Independent schools often speak about community as a value, and at their best, they live it as a daily practice. At DCD, this commitment is stated plainly in our mission: we embrace an inclusive interdependent community of students, teachers, and parents that fosters trust and encourages children to take risks. While we all agree that community is a positive attribute, it’s helpful to think about what it actually means and why schools place such an emphasis on it.
A strong school community begins with relationships. Students learn best when they feel known, supported, and valued by both peers and adults. Research and practice affirm that when students experience a sense of belonging, they are more willing to engage, collaborate, and stretch themselves academically and socially. As summarized in an article by the Association for Supervision and Curriculum Development:
A growing body of research confirms the benefits of building a sense of community in school. Students in schools with a strong sense of community are more likely to be academically motivated (Solomon, Battistich, Watson, Schaps, & Lewis, 2000); to act ethically and altruistically (Schaps, Battistich, & Solomon, 1997); to develop social and emotional competencies (Solomon et al., 2000); and to avoid a number of problem behaviors, including drug use and violence (Resnick et al.,1997).
In other words, schools have the opportunity to build an environment that supports the overall well-being of its students by cultivating their sense of belonging. Students in strong school communities develop empathy, resilience, confidence, and a sense of purpose. They are also more likely to take risks when they trust that mistakes will be treated as part of the learning process rather than as failures.
At DCD, we take an intentional approach to cultivating students’ engagement with the community. In the Lower School, it emerges through play, shared projects, and classrooms structured around cooperation and curiosity. In the Middle School, it evolves into a deeper web of responsibility, as students learn how their words and actions shape a larger collective. Advisory programs, service learning, athletics, and student leadership opportunities all reinforce the idea that each child matters and that each child also belongs to something larger than themselves.
While students are clearly the core focus of our school, DCD’s view of community extends to all the adults that help shape a child’s experience. This is why we devote so much time and energy to strengthening our relationships with families and extended families: the stronger the ties between schools and families, the better we are able to fully understand our kids, nurture their growth, and tackle any obstacles.
This approach is reinforced by national trends, which show that “[a]bout 50 years of research has revealed the striking benefits of schools actively partnering with families to improve their children’s learning” (Harvard Graduate School of Education “Usable Knowledge”, 3/21/23). If you want to go deep on this topic, the Harvard article points to a recent book by Dr. Karen L. Mapp: Everyone Wins: The Evidence for Family-School Partnerships & Implications for Practice.

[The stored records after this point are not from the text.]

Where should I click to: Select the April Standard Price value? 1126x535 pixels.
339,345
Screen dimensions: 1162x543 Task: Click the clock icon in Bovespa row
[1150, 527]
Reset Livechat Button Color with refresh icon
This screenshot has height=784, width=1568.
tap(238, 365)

In addition, a robust community also creates tailwinds in times of crisis. Every school, no matter how strong, eventually faces moments of uncertainty—societal upheaval, family hardship, public health emergencies, or internal challenges. In those moments, policies and programs matter, but relationships matter more. Schools with deep reservoirs of trust are better positioned to communicate clearly, to support those in need, and to move forward together rather than fracture under pressure. A strong community does not eliminate adversity, but it provides the scaffolding that allows people to navigate it with steadiness and care.
DCD benefitted tremendously from its investment in community during the pandemic, when we rallied around the goal of keeping school open, safely, during a time of great stress and uncertainty. Our parents, faculty, staff, and students all prioritized doing what was best for our students, rather than dwell on any differences over tactics or philosophy. This would not have been possible without a strong foundation of trust, and indeed many other institutions struggled to regain their footing without it.
At the more individual level, we also see the strength of our community play out in everyday but meaningful ways: parents supporting one another during hiccups on their educational journeys, faculty collaborating across disciplines, students lifting teammates after a loss, classmates rallying around a peer who is struggling. These are not isolated gestures. They are the visible expressions of a culture built deliberately over time.
We are truly fortunate to be part of an educational environment that seeks to fulfill the goal of educating the whole child by tapping into the strengths of our entire community: where individual growth is nurtured in the context of collective responsibility, where our students learn—by daily example—what it means to belong, to contribute, and to lead with empathy, and where our families are full partners in the journey.